> EXERCISE DIRECTIONS:
Read the lines below. Copy out any that hold the string "agent".

Start of RECORD EXTRACTS

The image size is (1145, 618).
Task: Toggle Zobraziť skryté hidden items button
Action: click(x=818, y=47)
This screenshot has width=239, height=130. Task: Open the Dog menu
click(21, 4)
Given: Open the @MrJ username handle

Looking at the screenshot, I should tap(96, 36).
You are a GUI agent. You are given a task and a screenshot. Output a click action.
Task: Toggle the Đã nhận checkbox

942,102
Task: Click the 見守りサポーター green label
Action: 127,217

End of RECORD EXTRACTS
Start of RECORD EXTRACTS

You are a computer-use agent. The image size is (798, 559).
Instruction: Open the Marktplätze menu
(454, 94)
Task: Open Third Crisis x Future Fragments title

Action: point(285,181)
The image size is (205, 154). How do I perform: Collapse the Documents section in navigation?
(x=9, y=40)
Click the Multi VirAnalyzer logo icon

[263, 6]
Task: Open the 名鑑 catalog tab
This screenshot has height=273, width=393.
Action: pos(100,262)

End of RECORD EXTRACTS
Start of RECORD EXTRACTS

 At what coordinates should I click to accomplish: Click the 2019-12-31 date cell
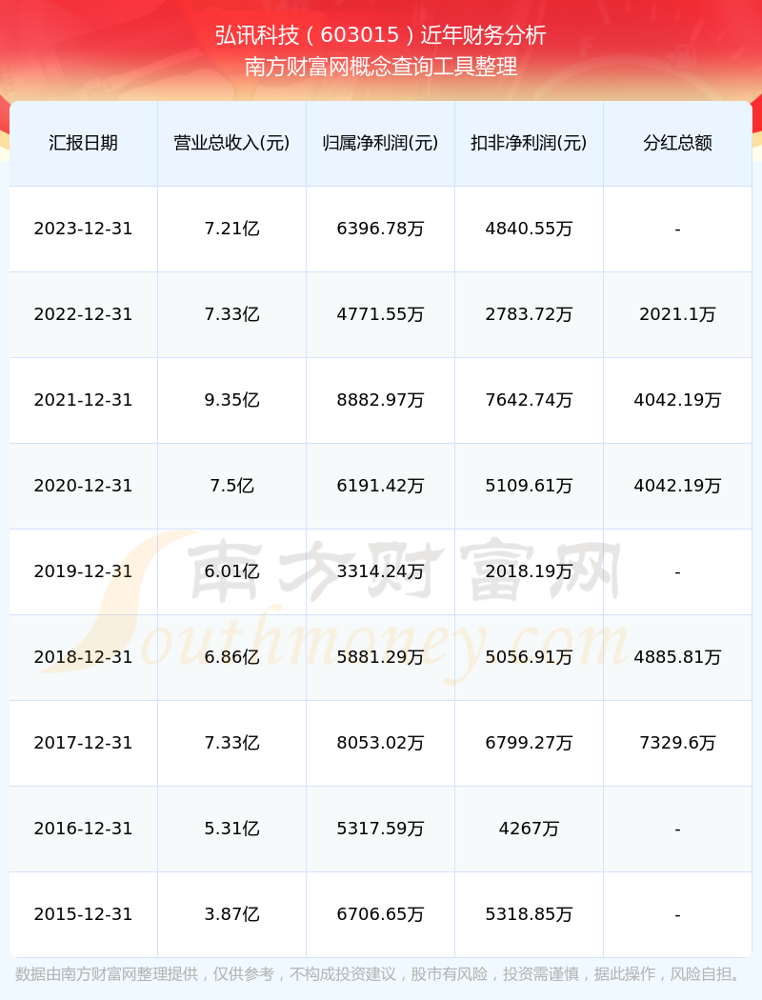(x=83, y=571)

End of RECORD EXTRACTS

> WRITTEN SOLUTION:
You are a GUI agent. You are given a task and a screenshot. Output a click action.
You are a computer-use agent. The image size is (798, 559).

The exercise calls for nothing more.